The Rangal Forest greeted her with silence.
Not the silence of a park or garden, where the wind stirs the leaves and birds call to one another in the branches. This was the silence of a dead forest. The silence of waiting.
Amanda stood in a small clearing, surrounded by ancient, moss-covered oaks. The air was damp and cold, smelling of rotting leaves and something else — something ancient that had no scent, yet could be felt on the skin. The forest was watching.
Behind her came a muffled rustle, and two figures stepped out of the darkness between the trunks. At first they were barely visible — only faint ripples in the air, distorted by invisible armor. Then came a soft click, and the air shimmered, revealing Leo and Torglin to the world.
The dwarf, as always, was the first to break the silence.
“Well, this is some spot you’ve picked, girl,” he grumbled, looking around. “These trees are so old they look like they’re about to start talking. And I’m not sure I’ll like what they have to say.”
“They’re already speaking,” Amanda replied quietly, without turning around.

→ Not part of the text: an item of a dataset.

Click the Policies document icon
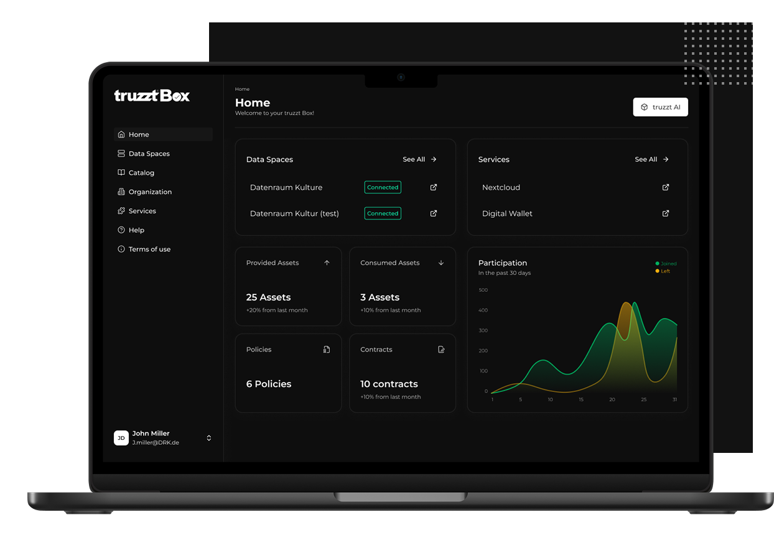The image size is (774, 540). point(327,350)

Leo stepped closer, his face pale but focused.
“My lady, are you certain? If the information is correct, the vanguard of the horde could be here in as little as two days. We… we cannot fight a thousand riders. There are only three of us.”
“Three and the forest,” Amanda corrected.
She finally turned to them. The mask hid her face, but her voice was calm, almost lifeless. Inside, however, everything was boiling.
Two days. At best — two days. In the book, the nomads’ tactics had been simple but effective. First came reconnaissance. Small detachments that swept the terrain, searching for convenient paths, ambush sites, sources of water. They were not fools. They would not charge into the forest like blind kittens.
She crouched and began drawing a diagram on the damp earth with a stick.
“Their tactics are always the same,” she said, and her voice took on a detached, lecturing tone. “Gul-Nadar is no barbarian. He is a military genius. His horde is not a rabble — it is an army. And this army has rules.”
She drew a circle, then several lines radiating from it.
“The main force moves slowly. They carry supply trains, heavy weaponry, war mammoths. Their speed is no more than fifteen kilometers a day. But ahead of them, at a day’s march, comes the vanguard. Light cavalry. Their task is reconnaissance, clearing the area, eliminating small enemy units. And… intimidation.”
“How many?” Leo asked curtly.
“In the book…” She faltered, almost saying “in the book,” but corrected herself in time. “From experience of past campaigns, the vanguard usually makes up five to ten percent of the main force. If the horde truly numbers in the tens of thousands, then…”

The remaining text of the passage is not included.